Message par patrick corbon »

Bonsoir à tous, bonsoir Hervé,

Pas simple à expliquer et je n’ai que le modèle en vigueur fin 1905 à vous exposer. Celui-ci a du forcément évoluer car la menace mitrailleuse n’était pas vraiment prise en compte mais le principe général reste le même.

Cette formation de rassemblement prépare le régiment à exécuter une marche articulée (Je dirais la marche au combat) telle que définie ci-dessous. Elle nécessite de déployer et d’échelonner les unités préalablement à son exécution.

Pour le bataillon (unité tactique de l'infanterie de ligne),

But de la marche articulée :
1- Ne pas solliciter le tir d'artillerie ennemi, rendre le réglage de tir très difficile, incertain et long par conséquent
2- Ne présenter que le minimum de monde aux coups d'où limitation des pertes et surconsommation de l'artillerie ennemie.

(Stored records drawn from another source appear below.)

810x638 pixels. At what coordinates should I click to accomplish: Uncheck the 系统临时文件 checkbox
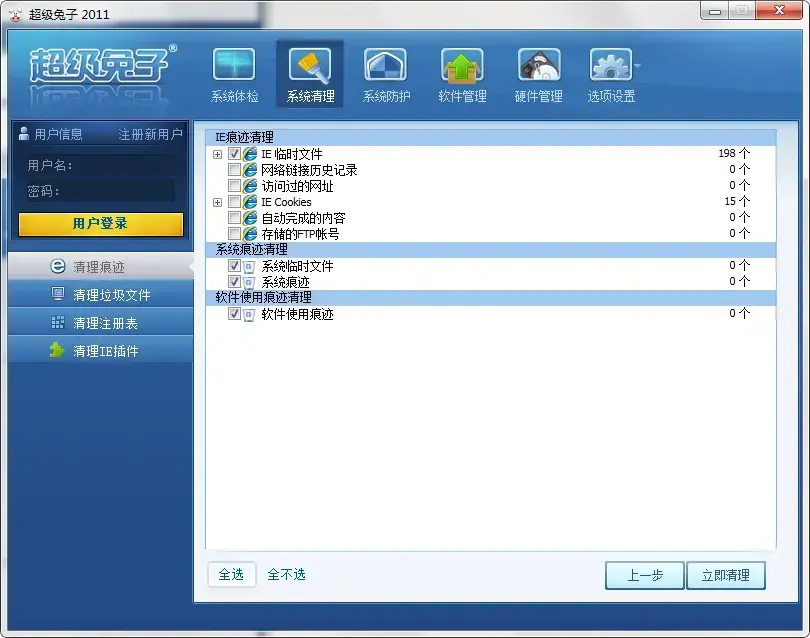[234, 266]
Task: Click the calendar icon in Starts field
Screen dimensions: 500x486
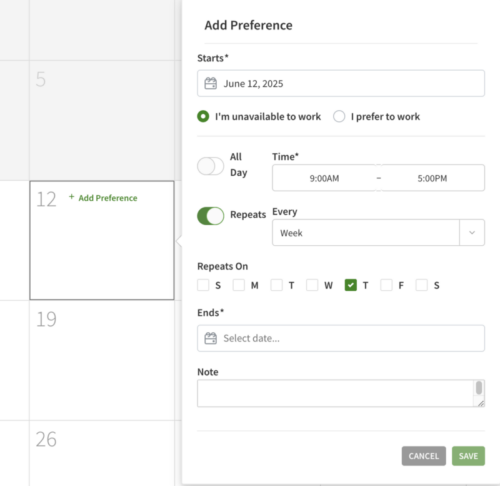Action: 210,83
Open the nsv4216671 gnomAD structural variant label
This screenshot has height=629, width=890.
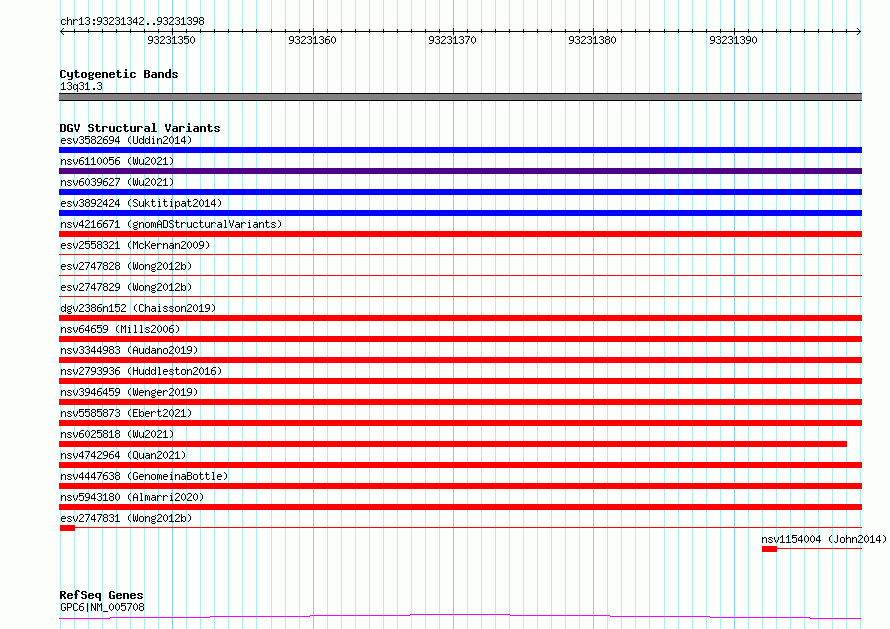point(170,224)
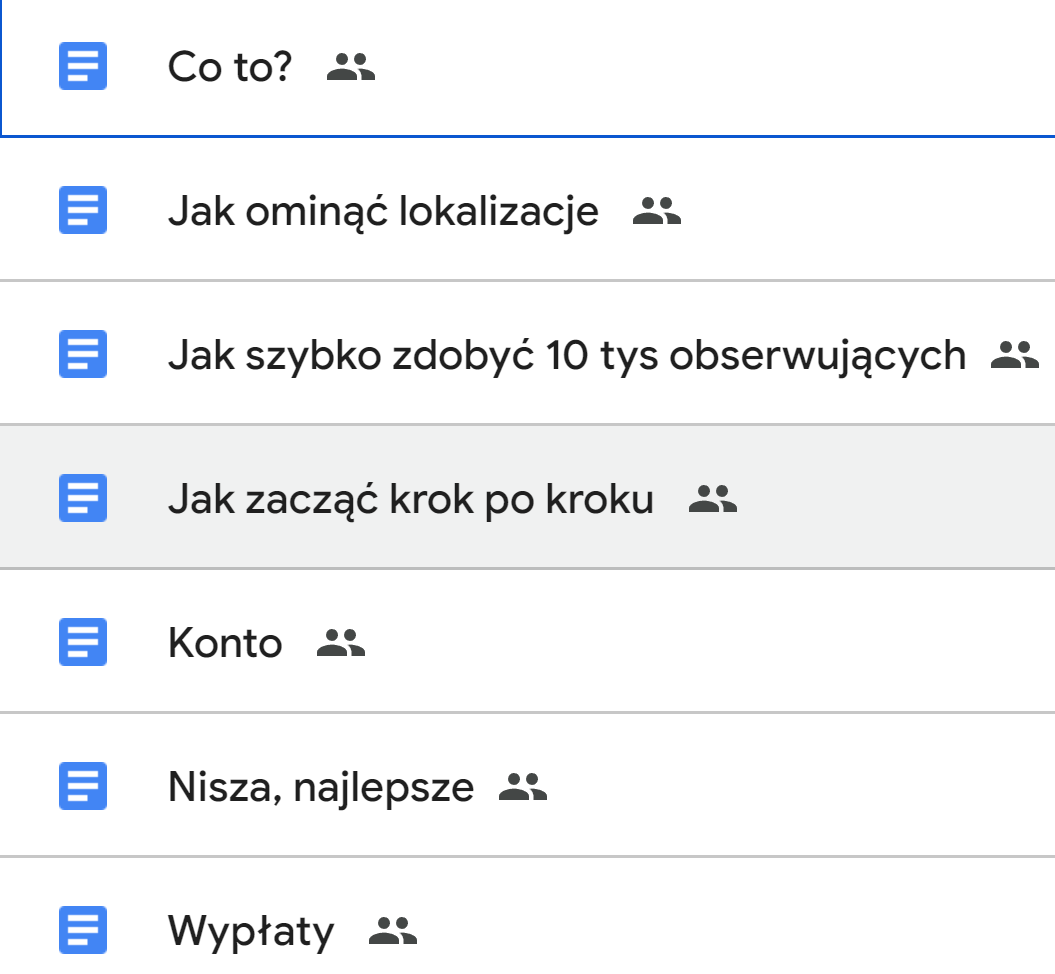The height and width of the screenshot is (974, 1055).
Task: Open the "Nisza, najlepsze" document
Action: (320, 787)
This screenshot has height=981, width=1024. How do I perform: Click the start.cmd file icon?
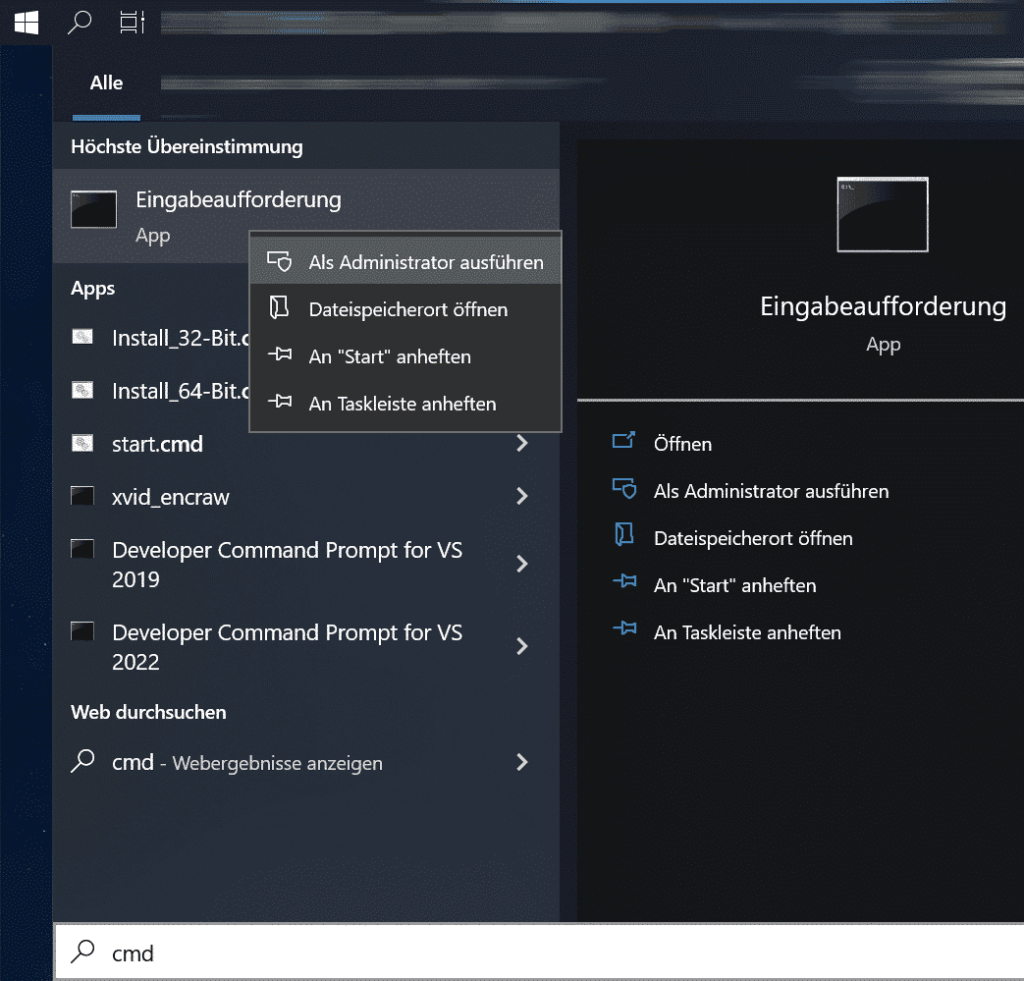click(x=84, y=444)
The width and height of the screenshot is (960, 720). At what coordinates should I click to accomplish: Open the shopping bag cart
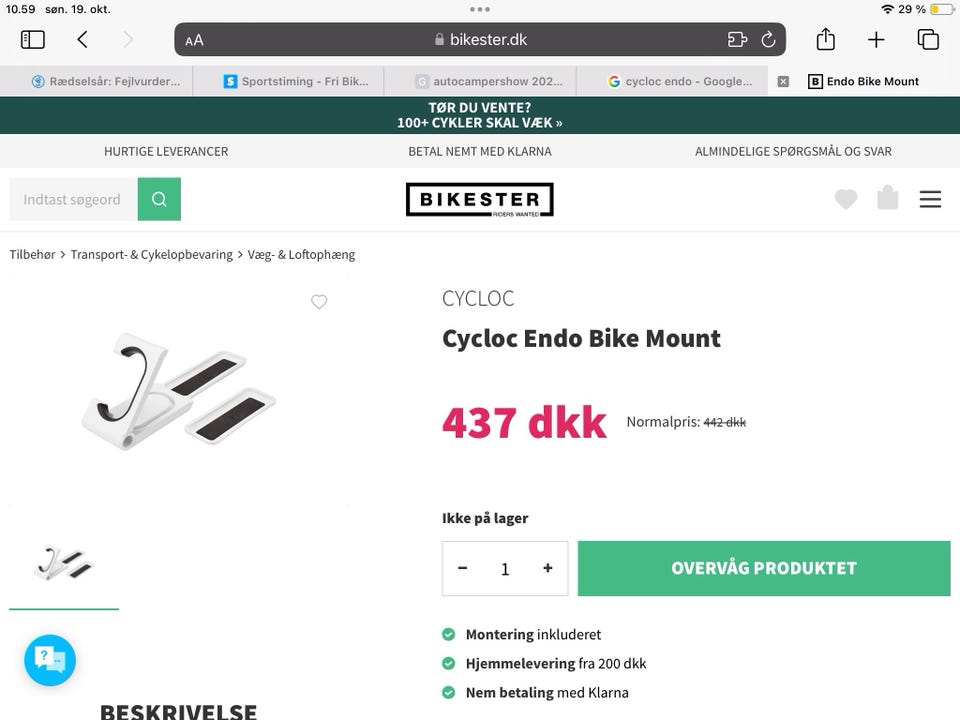click(x=887, y=198)
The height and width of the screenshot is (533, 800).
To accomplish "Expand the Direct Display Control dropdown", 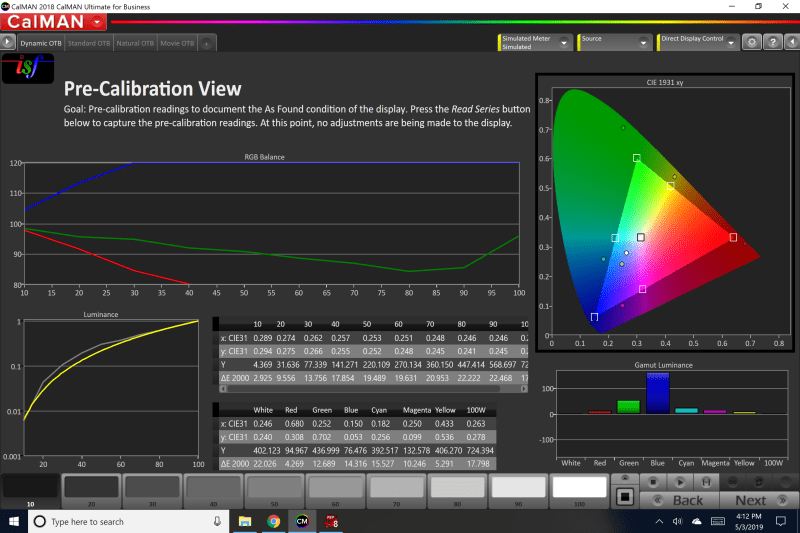I will click(732, 43).
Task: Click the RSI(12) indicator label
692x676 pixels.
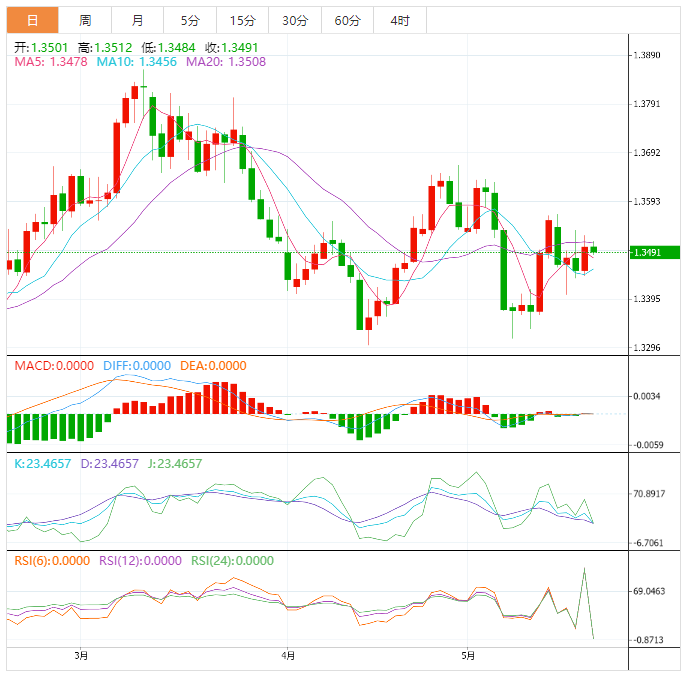Action: pyautogui.click(x=140, y=561)
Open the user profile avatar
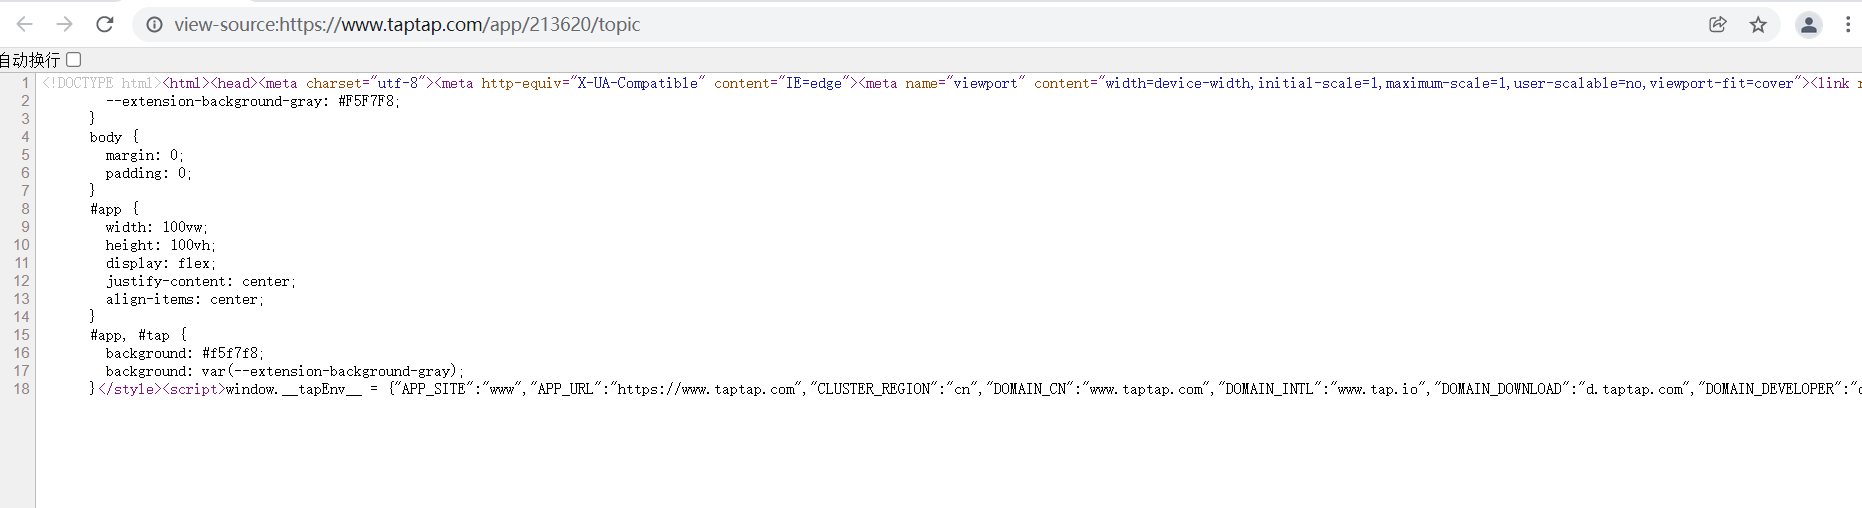The image size is (1862, 508). pyautogui.click(x=1808, y=24)
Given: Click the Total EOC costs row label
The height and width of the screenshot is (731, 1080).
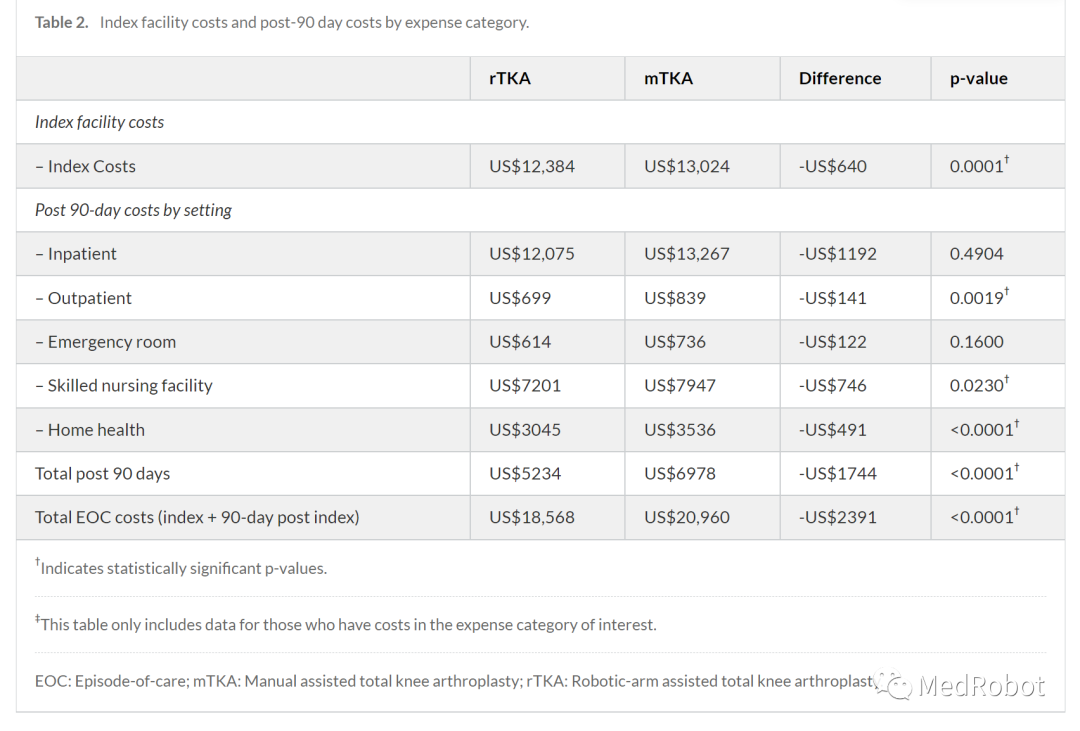Looking at the screenshot, I should tap(197, 518).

Procédé d'exécution pour le bataillon :

1- La marche du bataillon se fait par bonds successifs de couverts en couverts
2- L'amplitude de chaque bond varie de 600 m (mini) à 1500 m (maxi) en terrain coupé, couvert ou accidenté
3- Le bataillon marche soit en lignes successives de huit sections, les sections étant séparées par des intervalles de 150 m, soit par lignes successives de quatre sections ou exceptionnellement de quatre demi-sections (intervalles sont alors portés à 300m). Le front d’un bataillon est de 1000 m)
Les lignes successives de sections, ou de demi sections sont séparées de 600m.
4- Chacune des sections ou demi sections marchent en colonne par quatre, franchit le glacis en se dirigeant droit devant elle et en conservant les intervalles et les distances.
5- A l'issue de chaque bond, la première ligne du bataillon s'arrête dans le couvert désigné, les lignes subordonnées serrent dans le couvert sur cette première ligne
6- A l'abri du couvert, suivant les nécessités du moment, la marche entamée par huit section est poursuit par quatre sections ou exceptionnellement par quatre demi sections. Inversement la marche par quatre demi sections peut passer à la marche à huit sections ou à quatre sections. (variante : ligne de sections échelonnées par 2 sections)
7- Le bond est réglé par le chef de bataillon qui indique la formation à prendre, le couvert à atteindre, donne ou fait donner le signal de départ.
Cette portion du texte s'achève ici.